Engineering for the Rest of Us by Sarah Drasner

In order to make real change, we need to connect people to the why. The change is to address something...

Seek to understand... The people you hired are smart. You need to trust them to tell you the truth, and tell you things you might have not considered. You still need to set direction at the end of the day. But your direction will be clearer and more tangible if you have understood the whole problem space...

Be specific about why the changes are made. Cover many parts of the reasoning for change, because this will resonate over a spectrum of beliefs and points of view. Address tradeoffs too, so that people know you have taken them into account. Be transparent... Be forward looking and honest about problems you're addressing, but don't brush off past work...

Be accountable.
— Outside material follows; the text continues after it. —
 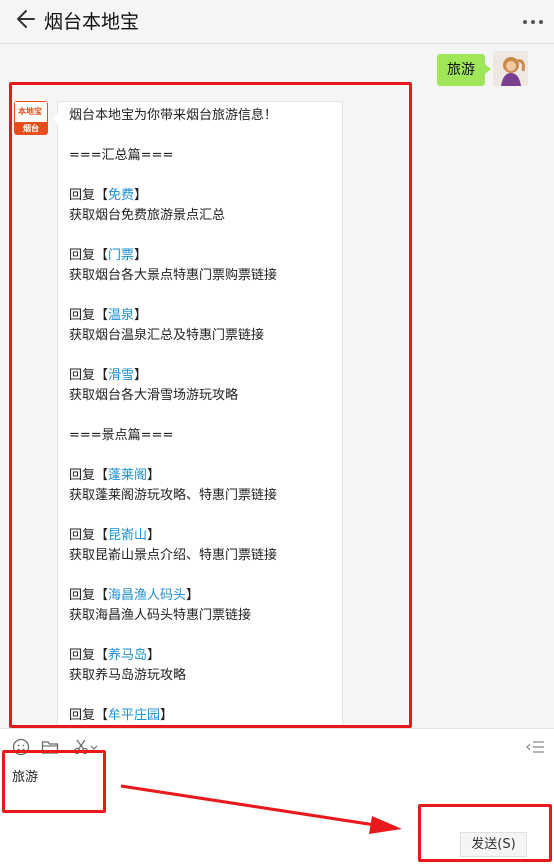 What do you see at coordinates (200, 716) in the screenshot?
I see `reply-keyword-line: 回复【牟平庄园】` at bounding box center [200, 716].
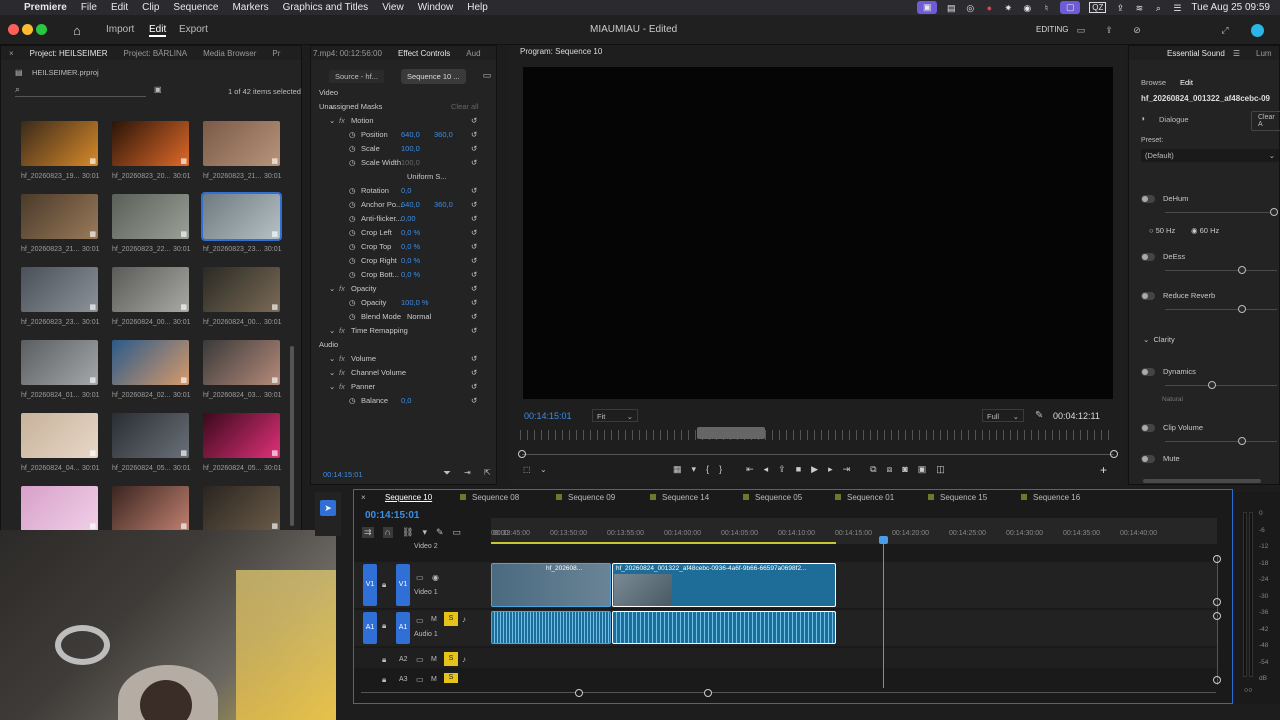 This screenshot has width=1280, height=720. Describe the element at coordinates (884, 540) in the screenshot. I see `playhead-handle` at that location.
Your new concepts and vision might come under fire. Some things may fail. No innovation comes without some failures. When this happens, you need to be accountable. You can't blame the team. You can't blame the process. You have to own the situation, and you have to acknowledge that as the leader you are accountable... [16]


Joy of Agility by Joshua Kerievsky

  • When you become poised to adapt, it helps to consider the mantra Be Quick, But Don't Hurry. Don't rush learning, and don't hurry to adapt. Learning often involves failing for a time and learning from what went wrong. Safety helps make that possible. If it isn't safe to fail, it will be difficult to learn.
  • Change is tricky. When people aren't motivated to change, even successful experiments will fail to make a difference.
  • Learned helplessness, a term coined by American psychologist Martin Seligman, is a common problem. People who suffer from it become powerless to make changes, often based on prior negative experiences.
  • If you want to become significantly better at something, be willing to become worse before you become far better.

Change five things experiment

  • Begin by asking participants to find a partner.
  • Request to face each other and observe their partner's clothing, jewelry, and whatever else they are wearing.
  • After a minute or so, ask them to turn away from each other and change five things about their appearance.
  • Turn back to face each other, and each participant gets to identify the other person's changes.
  • Once that is done, they are asked to turn around again and make five additional changes without undoing any changes they made in the first round.
  • Turn around again and try to identify them.
  • Ask to do it one last time. A few participants tend to shout out, "I don't have any more clothes to remove," or "This could become an HR incident." These objections are the perfect cue for stopping the exercise and beginning the important debrief. Participants recount the objects they removed and now ask, "What if we continued to run more rounds of this exercise?" Many people say, "We'd be naked". The big question is, "Why is it that you removed things when asked to change five things? why didn't you find things in the room and add them to your appearance?" There are plenty of things to add, like pieces of paper, pens, and cables. So why do we naturally tend to remove items? Because humans associate change with loss. If you can change your perspective, you may discover how change can produce gain.